THE PROBLEM |
Reproduce the following lines word for word, leaving out the pictures.

ENTRIES SHOWN |

========

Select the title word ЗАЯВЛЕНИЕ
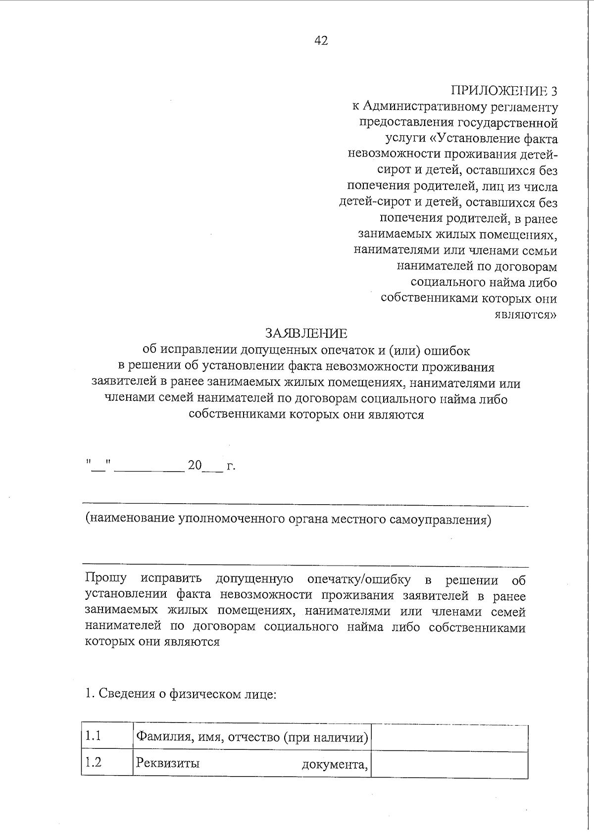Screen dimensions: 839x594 pos(306,332)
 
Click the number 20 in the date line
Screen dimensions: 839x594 pos(195,466)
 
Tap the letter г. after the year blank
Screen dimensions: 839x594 pos(231,467)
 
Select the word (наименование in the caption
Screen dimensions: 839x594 pos(130,519)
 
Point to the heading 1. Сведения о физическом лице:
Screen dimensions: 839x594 pos(180,694)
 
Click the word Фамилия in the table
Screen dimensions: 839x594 pos(160,737)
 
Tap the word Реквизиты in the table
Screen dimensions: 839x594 pos(168,763)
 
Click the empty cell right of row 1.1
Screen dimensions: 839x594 pos(449,738)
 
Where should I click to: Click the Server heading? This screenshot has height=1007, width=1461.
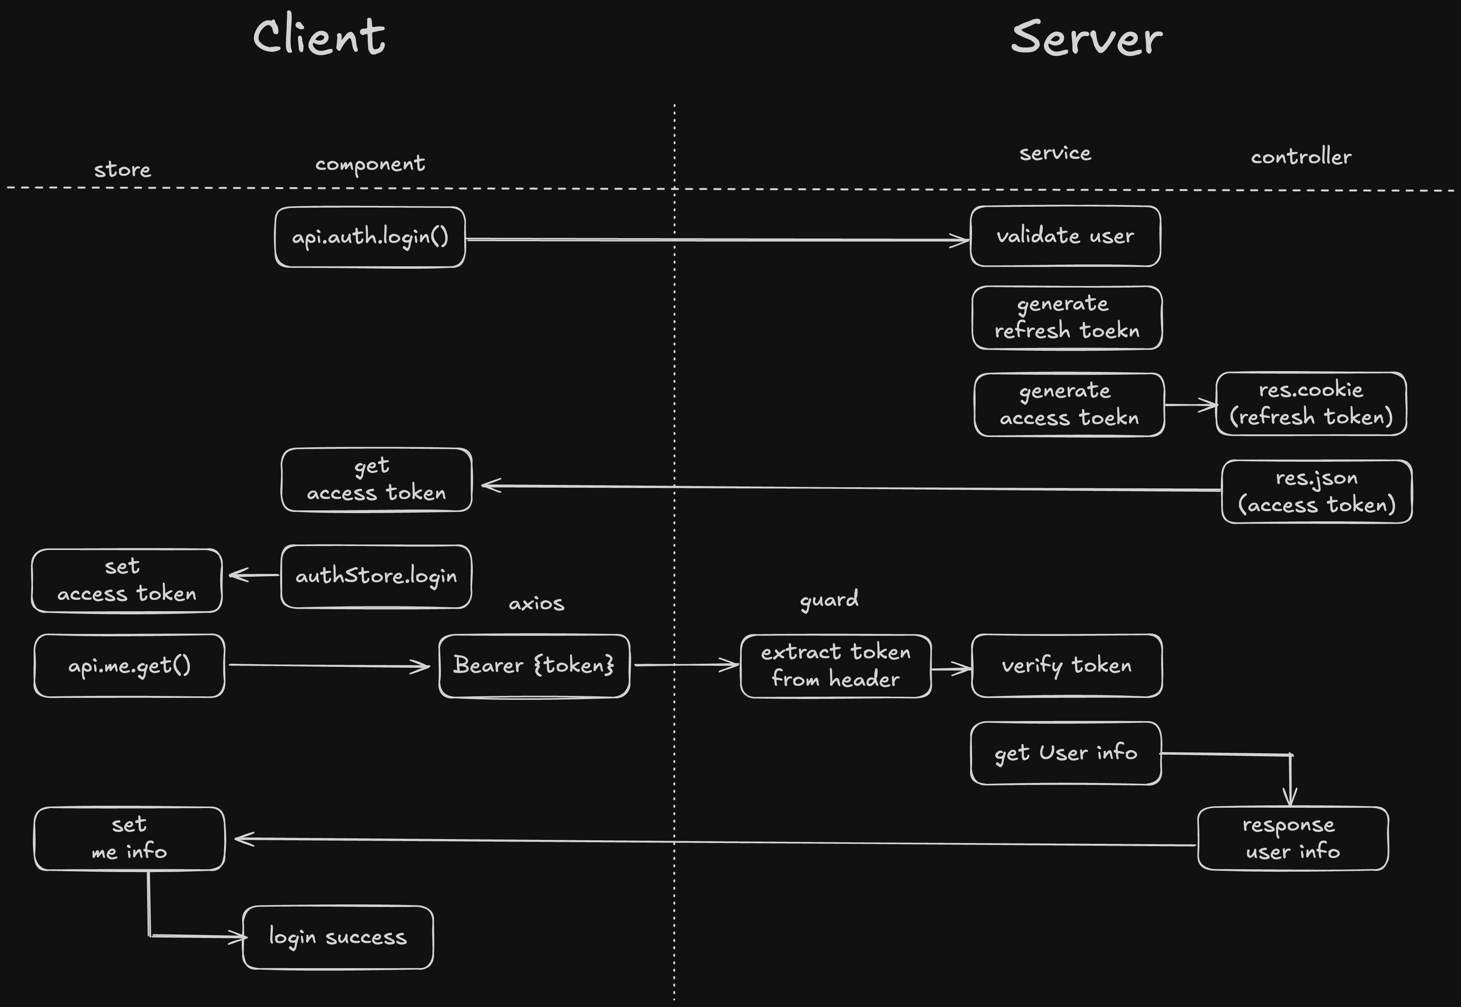click(x=1086, y=38)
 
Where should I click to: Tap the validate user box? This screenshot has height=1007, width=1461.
click(x=1065, y=236)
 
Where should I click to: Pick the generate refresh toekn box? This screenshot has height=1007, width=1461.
click(x=1067, y=317)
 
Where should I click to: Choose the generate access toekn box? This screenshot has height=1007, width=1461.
click(x=1069, y=404)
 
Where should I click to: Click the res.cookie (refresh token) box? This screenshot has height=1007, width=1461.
click(x=1311, y=404)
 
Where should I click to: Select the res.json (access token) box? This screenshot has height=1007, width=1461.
click(x=1317, y=492)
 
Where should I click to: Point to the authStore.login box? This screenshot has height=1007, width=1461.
click(x=376, y=576)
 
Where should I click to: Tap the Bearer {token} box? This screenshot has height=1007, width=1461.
click(x=534, y=666)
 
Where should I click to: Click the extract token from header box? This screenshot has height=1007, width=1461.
click(x=835, y=666)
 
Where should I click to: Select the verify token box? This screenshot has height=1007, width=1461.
click(x=1067, y=666)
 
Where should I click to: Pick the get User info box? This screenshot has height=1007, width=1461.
click(x=1065, y=753)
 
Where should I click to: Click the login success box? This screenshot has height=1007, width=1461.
click(x=337, y=937)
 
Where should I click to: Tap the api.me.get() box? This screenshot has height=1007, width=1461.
click(x=130, y=666)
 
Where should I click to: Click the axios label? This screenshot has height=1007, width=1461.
click(x=536, y=603)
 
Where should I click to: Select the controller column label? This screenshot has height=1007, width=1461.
click(x=1301, y=157)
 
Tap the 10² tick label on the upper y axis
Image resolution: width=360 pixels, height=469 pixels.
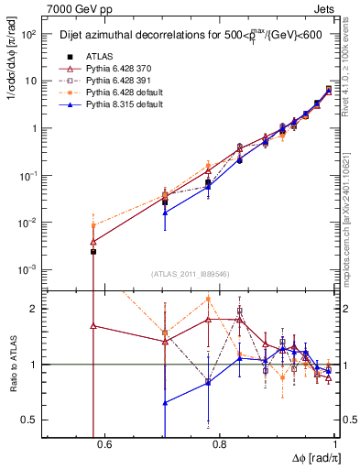pyautogui.click(x=28, y=34)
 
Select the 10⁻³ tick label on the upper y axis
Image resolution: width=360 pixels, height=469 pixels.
pyautogui.click(x=28, y=270)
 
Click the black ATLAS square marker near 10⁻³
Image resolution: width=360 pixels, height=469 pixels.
pyautogui.click(x=93, y=251)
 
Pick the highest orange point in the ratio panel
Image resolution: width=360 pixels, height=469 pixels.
pyautogui.click(x=209, y=299)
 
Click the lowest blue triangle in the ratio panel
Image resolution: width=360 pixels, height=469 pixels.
pyautogui.click(x=165, y=402)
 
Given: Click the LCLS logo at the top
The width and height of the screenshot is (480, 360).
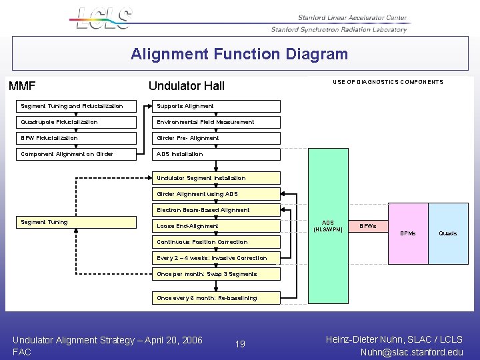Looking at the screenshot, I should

========

REPLY TO THE EXERCISE |
Select the title word ЗАЯВЛЕНИЕ
Screen dimensions: 839x594 pos(306,332)
 
Click the number 20 in the date line
Screen dimensions: 839x594 pos(195,466)
 
Tap the letter г. after the year blank
Screen dimensions: 839x594 pos(231,467)
 
Select the word (наименование in the caption
Screen dimensions: 839x594 pos(130,519)
 
Point to the heading 1. Сведения о физическом лице:
Screen dimensions: 839x594 pos(180,694)
 
Click the word Фамилия in the table
Screen dimensions: 839x594 pos(160,737)
 
Tap the word Реквизиты in the table
Screen dimensions: 839x594 pos(168,763)
 
Click the empty cell right of row 1.1
Screen dimensions: 839x594 pos(449,738)
 
Where should I click to: Click the Server heading? This screenshot has height=1007, width=1461.
click(x=1086, y=38)
 
Where should I click to: Tap the validate user box? This screenshot has height=1007, width=1461.
click(x=1065, y=236)
 
Where should I click to: Pick the generate refresh toekn box? This screenshot has height=1007, width=1461.
click(x=1067, y=317)
 
Where should I click to: Choose the generate access toekn box? This screenshot has height=1007, width=1461.
click(x=1069, y=404)
 
Where should I click to: Click the res.cookie (refresh token) box? This screenshot has height=1007, width=1461.
click(x=1311, y=404)
 
Where should I click to: Select the res.json (access token) box? This screenshot has height=1007, width=1461.
click(x=1317, y=492)
 
Where should I click to: Point to the authStore.login box? This screenshot has height=1007, width=1461.
click(x=376, y=576)
 
Where should I click to: Tap the Bearer {token} box? This screenshot has height=1007, width=1461.
click(x=534, y=666)
 
Where should I click to: Click the extract token from header box? This screenshot has height=1007, width=1461.
click(x=835, y=666)
 
Where should I click to: Select the verify token box? This screenshot has height=1007, width=1461.
click(x=1067, y=666)
 
Where should I click to: Pick the get User info box? This screenshot has height=1007, width=1461.
click(x=1065, y=753)
 
Where should I click to: Click the login success box? This screenshot has height=1007, width=1461.
click(x=337, y=937)
 
Where should I click to: Tap the api.me.get() box? This screenshot has height=1007, width=1461.
click(x=130, y=666)
 
Where should I click to: Click the axios label? This screenshot has height=1007, width=1461.
click(x=536, y=603)
 
Where should I click to: Select the controller column label? This screenshot has height=1007, width=1461.
click(x=1301, y=157)
 
Tap the 10² tick label on the upper y axis
Image resolution: width=360 pixels, height=469 pixels.
pyautogui.click(x=28, y=34)
 
Select the 10⁻³ tick label on the upper y axis
Image resolution: width=360 pixels, height=469 pixels.
pyautogui.click(x=28, y=270)
 
Click the black ATLAS square marker near 10⁻³
Image resolution: width=360 pixels, height=469 pixels.
pyautogui.click(x=93, y=251)
 
Pick the highest orange point in the ratio panel
Image resolution: width=360 pixels, height=469 pixels.
pyautogui.click(x=209, y=299)
 
Click the lowest blue triangle in the ratio panel
Image resolution: width=360 pixels, height=469 pixels.
pyautogui.click(x=165, y=402)
 
Given: Click the LCLS logo at the top
The width and height of the screenshot is (480, 360).
Looking at the screenshot, I should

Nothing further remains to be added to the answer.